Whether you have a case of the sniffles, or it’s been a stressful day, or you’ve had a serious illness, or you just want to recover from a killer workout, functional nutrition can be a game changer in terms of recovery, prevention and overall wellbeing.
The word ‘functional’ gets thrown around a lot in health and wellness circles. So let’s get rid of some misconceptions first.
In short, functional nutrition uses specific foods and adaptogenic herbs as a framework to help the body recover from whatever life may throw your way. It’s not a fast fix. It’s not based on generic meal plans or specific dietary preferences. Rather it takes an individual approach to maintaining wellbeing by restoring the nutritional balance the body requires to function effectively.
The bonus is it can work within your specific dietary framework whether you’re embracing keto or paleo or any other dietary lifestyle. It’s a modality that can be used alone, or it can complement the work you’re doing with your physician, naturopath, acupuncturist, or other health practitioner.
To understand functional nutrition, it’s best to take a look at functional medicine as a whole because they are interrelated. Functional medicine is an approach to treating health conditions and preventing further disease by finding the root cause of a health concern.
It’s a logical, systematic way of uncovering what ails you while paying attention to your unique life circumstances. The practice treats the individual, not the diagnosis.
Instead of rubber stamping a diagnosis and treating just the symptoms, functional medicine practitioners seek to discover the ‘why’ behind a diagnosis. Patients go through an in-depth assessment which examines the body’s entire system to evaluate how effectively or ineffectively the body’s intercellular communication system is working. Ultimately, the practitioner recommends interventions that help restore the body’s balance by addressing factors such as diet, stress, sleep and even relationships.
Functional medicine is the future of healthcare but not because it’s the latest trend. Rather, it brings back the foundation of what healthcare should be — treating the needs of the individual patient.
Functional nutrition is a cornerstone of functional medicine.
It’s the use of whole foods and adaptogenic herbs to help replete nutritional deficiencies in the body in an effort to boost the body’s own self-healing modalities. They’re called adaptogens because of their unique ability to “adapt” their function according to the body’s specific needs.
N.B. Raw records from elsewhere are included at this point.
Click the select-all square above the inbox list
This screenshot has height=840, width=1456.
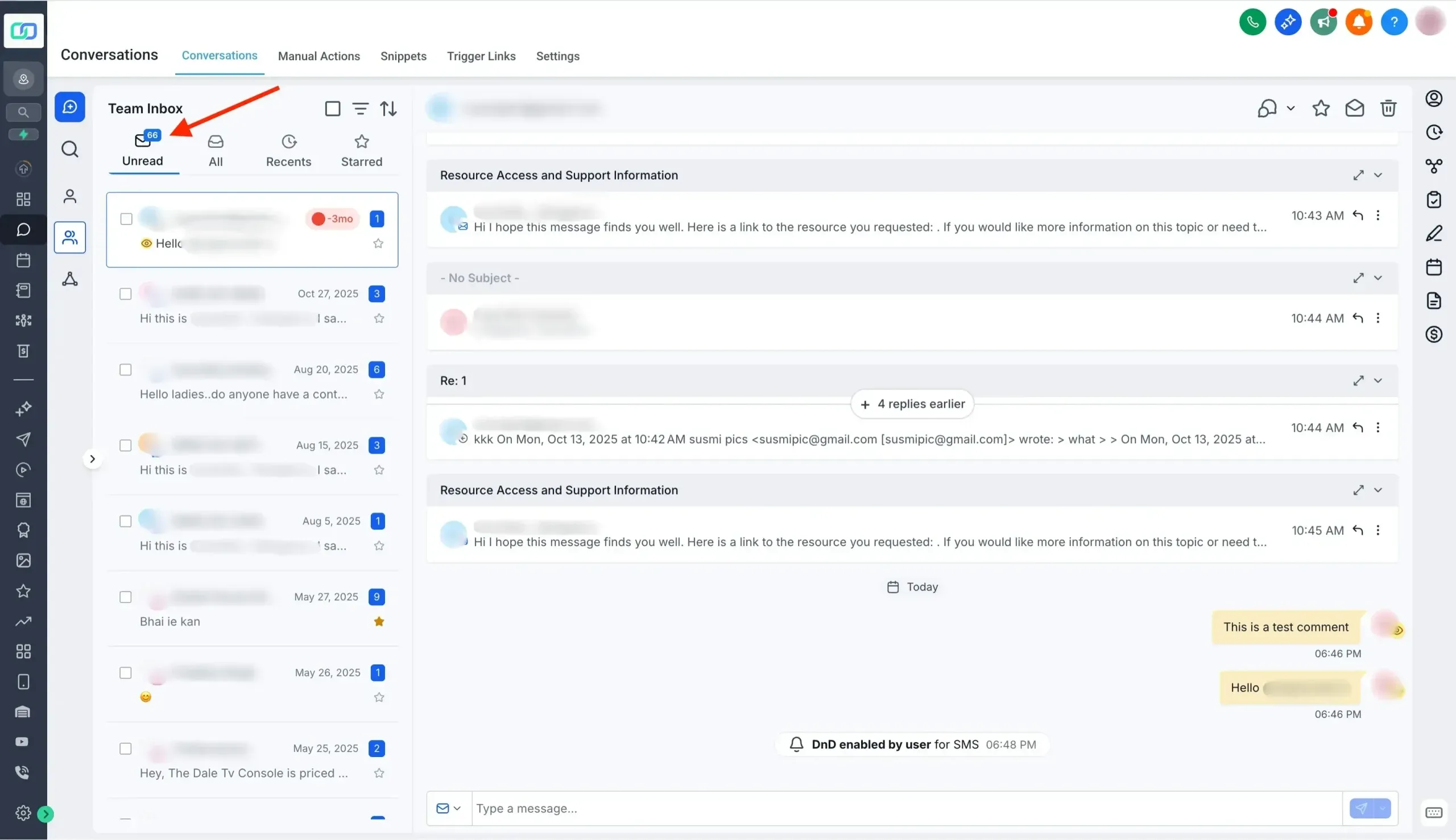(332, 109)
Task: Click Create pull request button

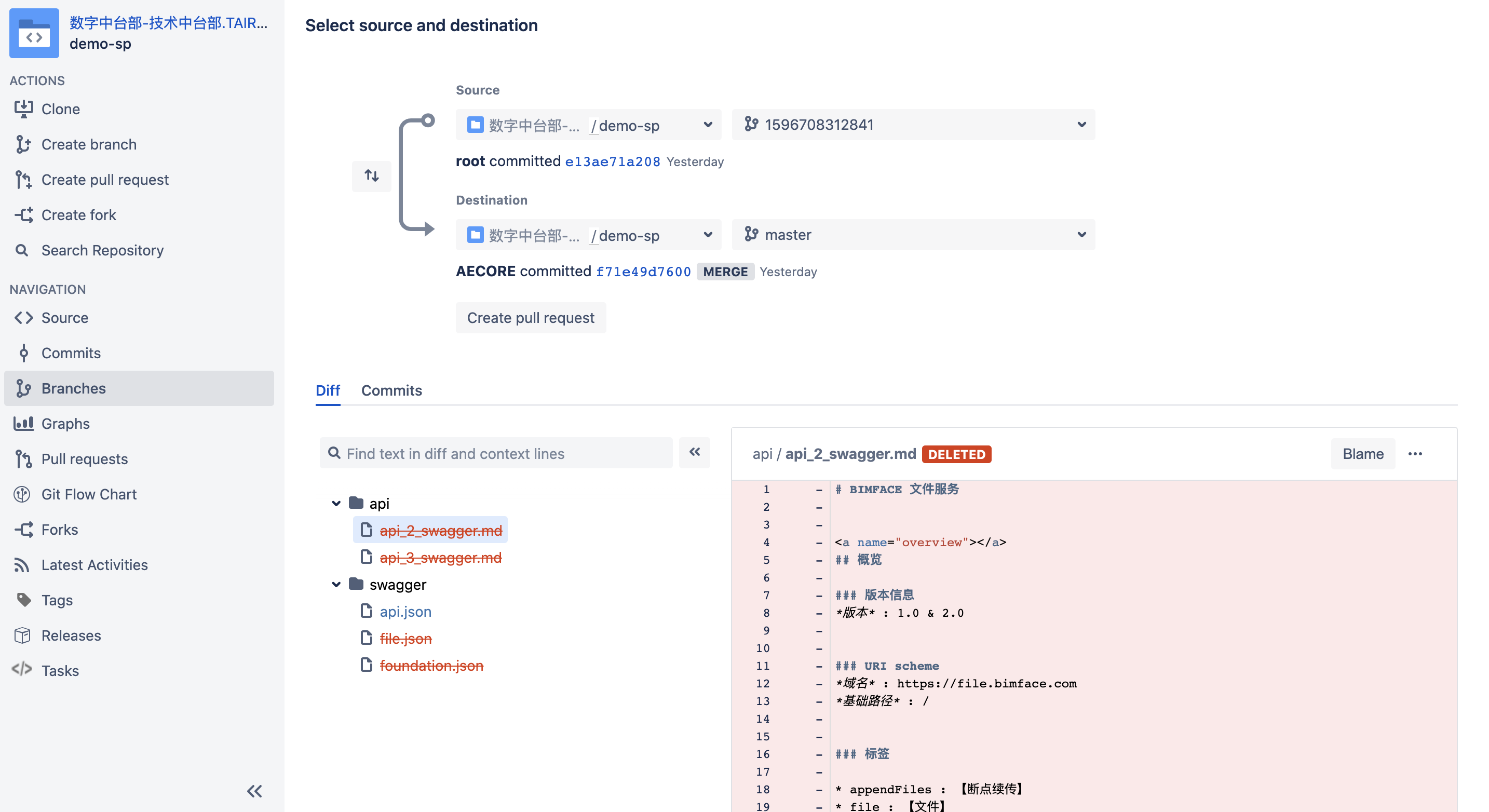Action: pos(530,318)

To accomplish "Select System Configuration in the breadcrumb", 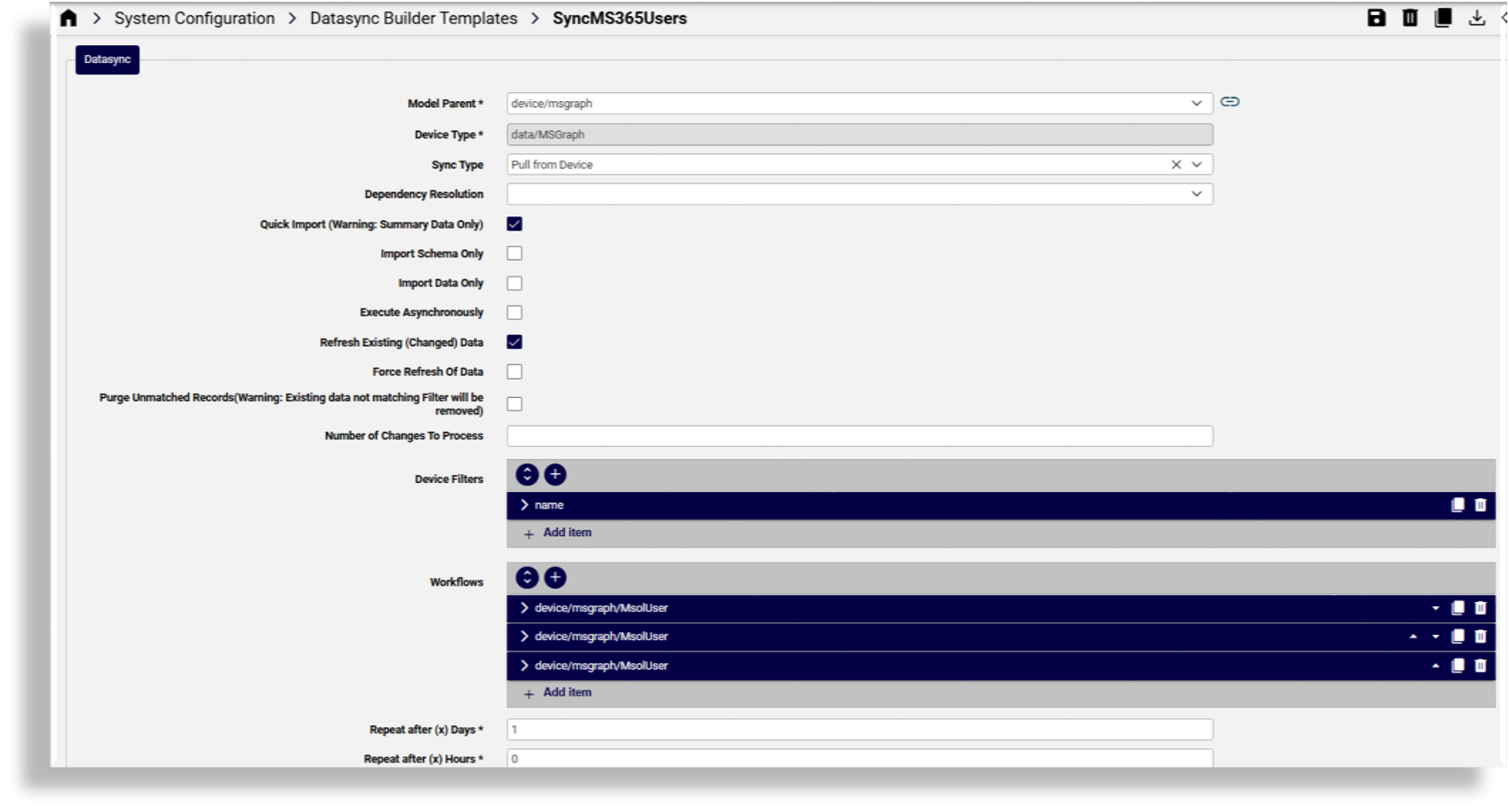I will (x=194, y=17).
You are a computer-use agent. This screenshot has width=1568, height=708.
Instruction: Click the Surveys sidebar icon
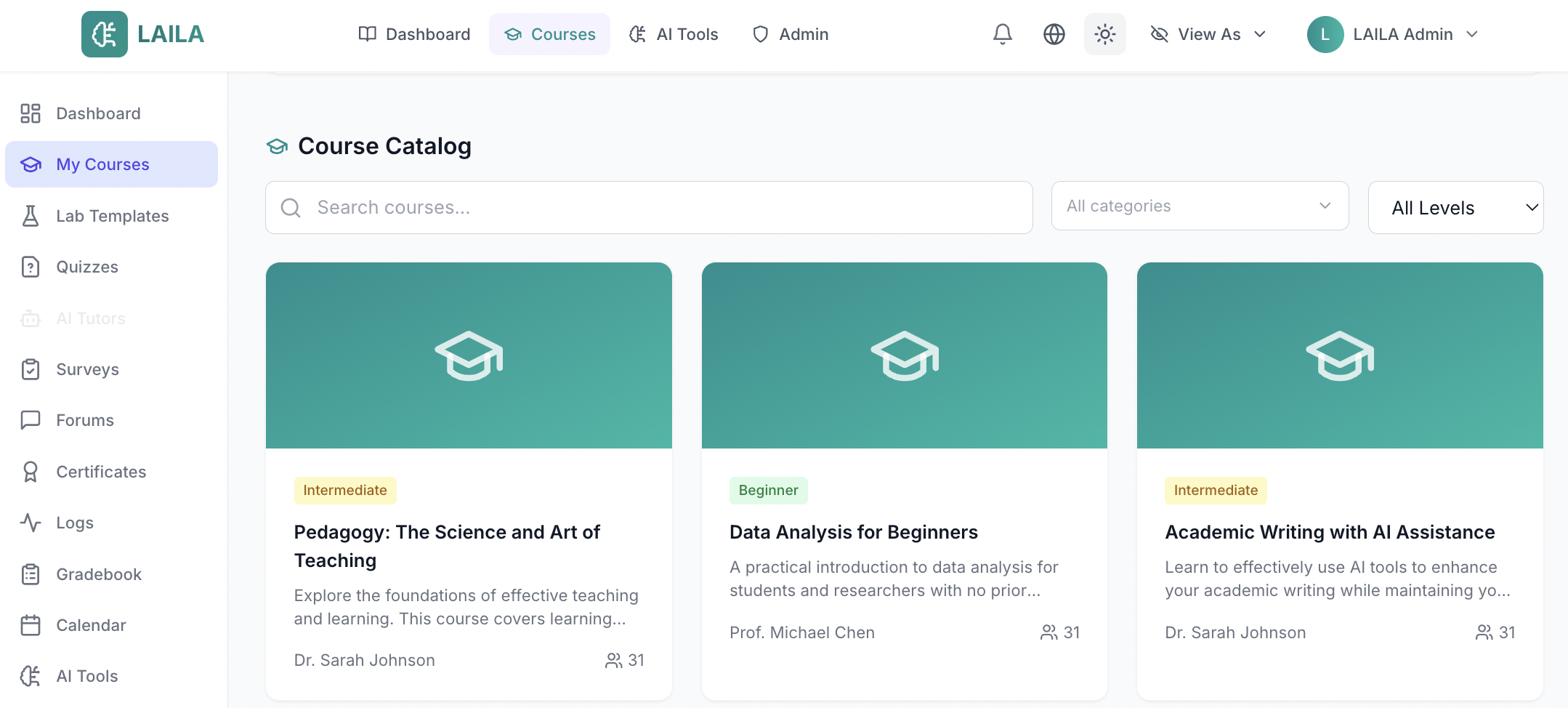[x=30, y=369]
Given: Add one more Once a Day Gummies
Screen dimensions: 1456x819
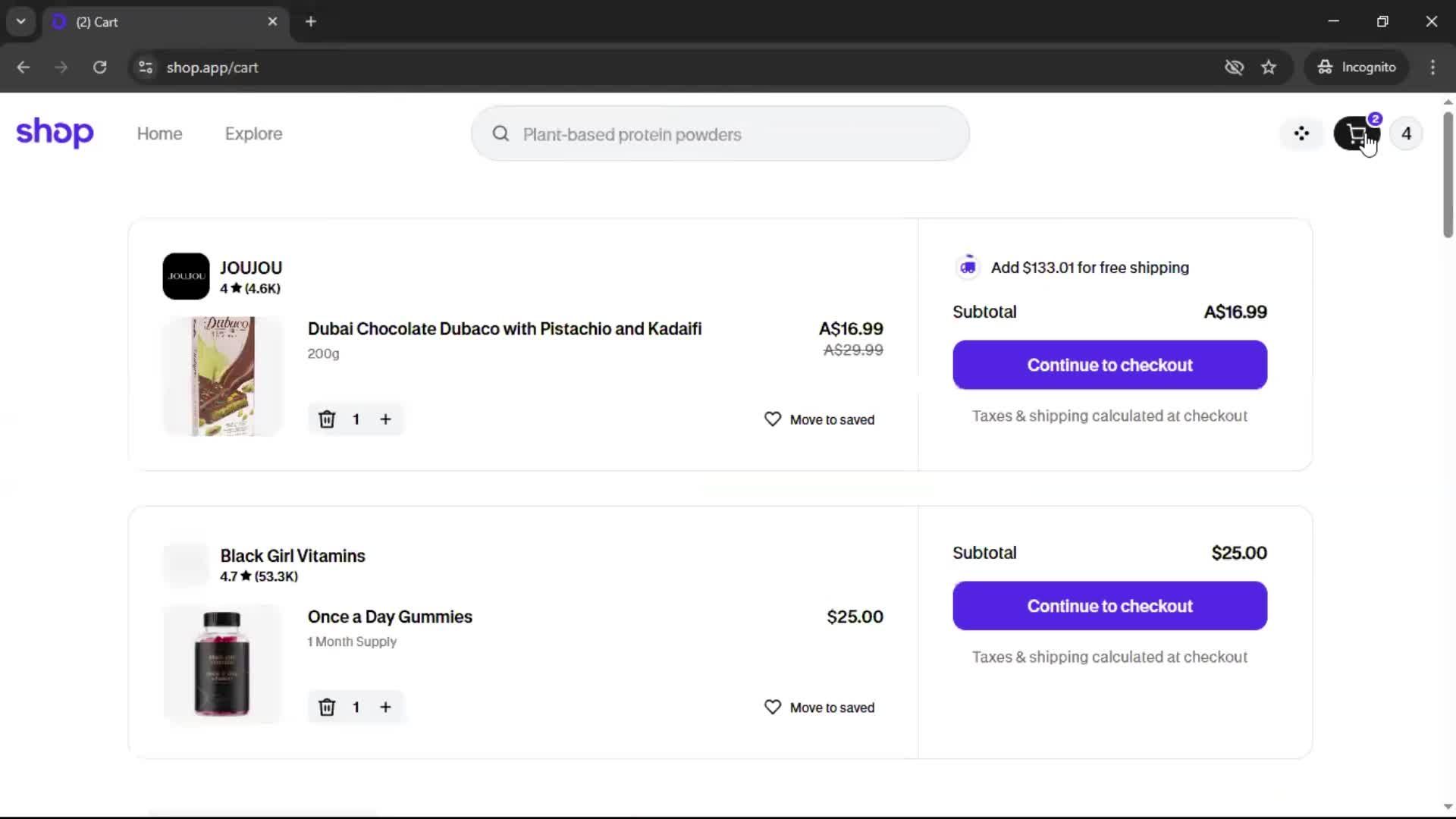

They can calm you down and boost your energy at the same time without leaving you feeling overstimulated. This class of plants has been used as medicine in both traditional Chinese medicine and Indian Ayurvedic medicine for thousands of years to ward off illness and improve wellness.
By definition, adaptogenic herbs must be safe for the general population and be able to regulate the hypothalamic-pituitary-adrenal axis (HPA axis). The HPA-axis is what regulates your mood, hormones, metabolism, energy, and immune system. The sympathetic nervous system (“fight-or-flight”) also ties into that. It’s responsible for controlling body inflammation in response to stress.
Most recently, scientists have returned to these active plant compounds to help counter more modern ailments.
Research shows adaptogens contain special phytonutrients that are not present in other whole foods They help the body stay strong by naturally balancing key hormones such as cortisol, by fighting bacteria and viruses and supporting the overall health of the body’s internal organs. While some adaptogens are familiar–think — turmeric, ginger and ginseng, others like functional mushrooms are emerging as scientists expand their research.
A diet rich in whole foods and minimally processed food is always a good foundation to wellbeing. However, in this complex world, sometimes we require a more targeted approach to maintain health. Stress levels, sleeping habits, daily routines and the environment all play huge roles in our overall wellbeing and the bidirectional effect of nutrition. For example, sleep habits and stress levels affect how nutrition is digested and absorbed in the body. Science-based, functional nutrition helps address these negative biological interactions by restoring the nutritional balance the body requires to function effectively and to keep you feeling great so you can get on with your day.